TEXTE FOURNI:
──────────

Quand Carrouf et sa bande de gais lurons partent à la pêche…

Durant la période du Ramadan, les distributeurs se sont organisaient pour ne pas passer à côté d’un des évènements désormais commercial de l’année.
Les musulmans aussi ont leur Noël (sic)… Et en plus il dure un mois !!

Je vous propose donc une réflexion en deux temps :
· Comment vous attirer sur le point de vente (hameçonnage) ?
· Comment vous faire consommer sur le point de vente (théâtralisation du point de vente)?

Ne dit-on pas qu’un homme averti en vaut deux ?

Le hameçonnage :

La première question du distributeur pourrait être : comment, en cette période (faste) de Ramadan, faire venir les consommateurs musulmans sur mon point de vente ?
En d’autres mots, comment faire accepter à ce consommateur de prendre voiture, femme et enfants, direction le « pays où la vie est moins chère » ?
Ceux qui pêchent de temps en temps comprennent surement le sens de hameçonnage. Le principe est simple : en plaçant un appât, on attire les poissons. Plus l’appât est gros...

Les distributeurs[1] l’ont compris et l’appliquent à la lettre. Comment ? Explication par l’exemple. Vous remarquerez dans les catalogues distribués généreusement dans vos boîtes aux lettres qu’à la quatrième de couverture, on place un « must have » à un prix imbattable. Le « must have » c’est l’ordinateur portable dernier cri à seulement 299 euros, l’écran plat 107cm du voisin à 399 euros. Pour le Ramadan, on bouleverse les codes et on propose… La couscoussière 14L spéciale Ramadan à seulement… 13,50 euros ! Pour accentuer l’effet de ces offres, on signifie une date butoir ou un stock limité. Au cas où vous hésiteriez encore…Reprenons notre mise en situation.


On est samedi après midi, les enfants jouent à se mettre des coups de pieds retournés sur le lit conjugal, madame lit consciencieusement les publicités gracieusement distribuées par le facteur tandis que vous hésitez entre un programme intellectuel de haut niveau sur TF1 et un fantastique reportage animalier sur la 5. Alors que votre menton s’apprête à toucher votre poitrine tellement votre choix de programme s’avère dynamique, votre femme vous crie depuis la table de la cuisine : « chéri !! Faut aller faire des courses !! ».

──────────

DONNÉES ENREGISTRÉES:
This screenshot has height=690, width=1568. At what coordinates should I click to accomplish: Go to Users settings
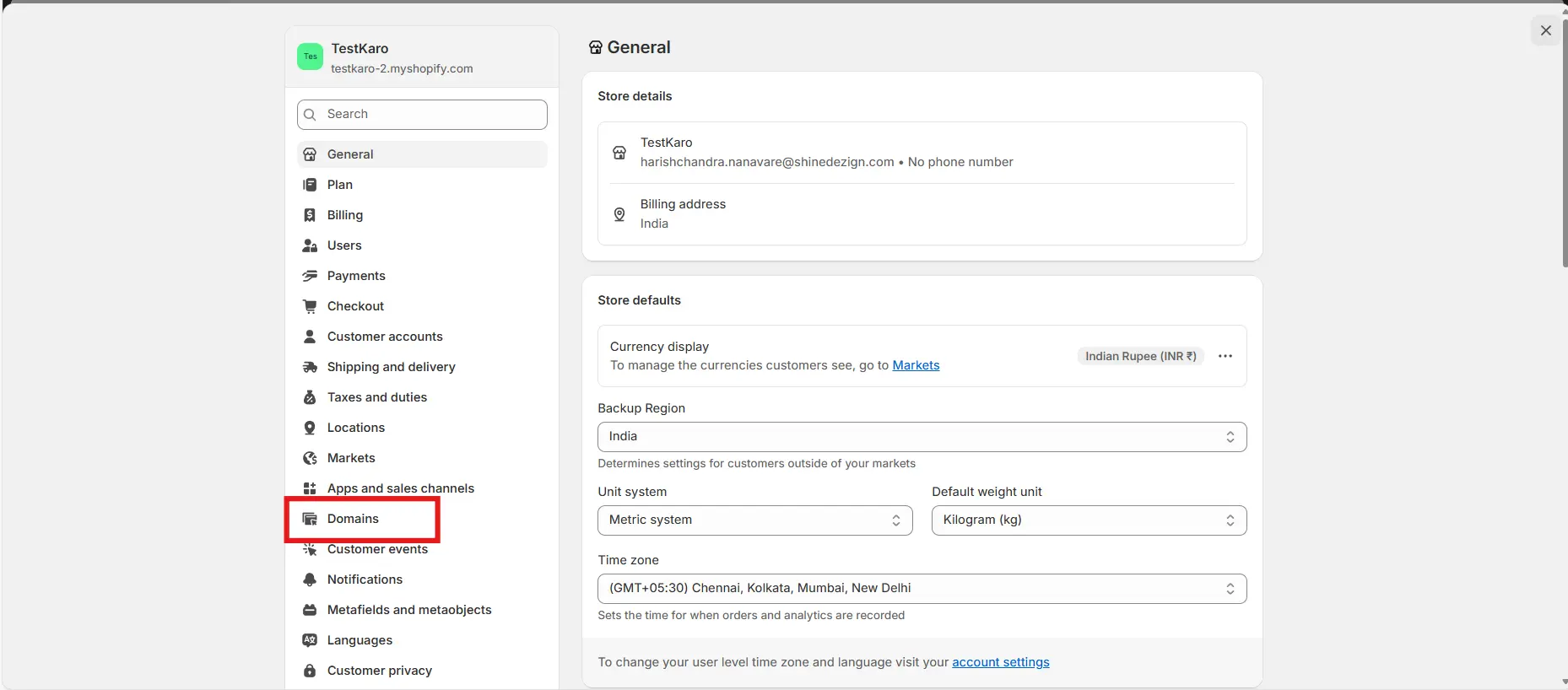click(x=344, y=245)
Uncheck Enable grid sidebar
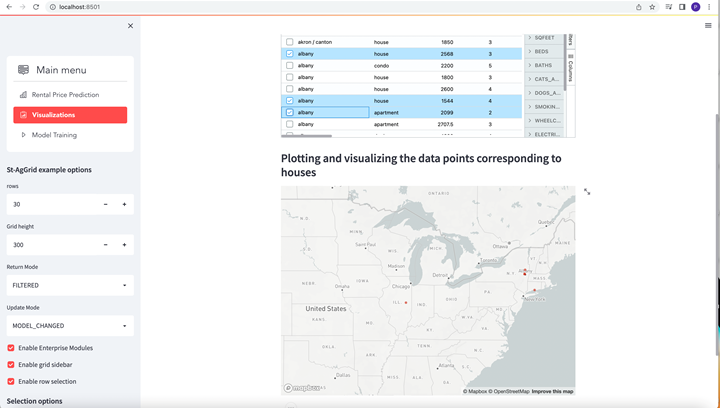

──────────

CONSIGNES:
1. Relevez chacun des produits cités dans l'exemple des catalogues du texte sur le Ramadan, en indiquant le prix de chacun.
2. Traduisez en anglais la phrase suivante du texte sur le Ramadan : « Le principe est simple : en plaçant un appât, on attire les poissons. »
3. Résumez le texte sur le Ramadan en deux phrases.
Le listing n'entre pas en jeu dans ces consignes.

CORRIGÉ DÉTAILLÉ:
1.
- ordinateur portable dernier cri : 299 euros
- écran plat 107cm : 399 euros
- couscoussière 14L spéciale Ramadan : 13,50 euros

2. The principle is simple: by placing a bait, you attract the fish.

3. Pendant le Ramadan, les distributeurs s'organisent pour attirer les consommateurs musulmans dans leurs points de vente, et l'auteur propose d'examiner comment ils les attirent (hameçonnage) puis comment ils les font consommer (théâtralisation du point de vente). Comme un pêcheur avec son appât, ils placent en quatrième de couverture de leurs catalogues un « must have » à prix imbattable, telle une couscoussière à 13,50 euros, en y ajoutant une date butoir ou un stock limité.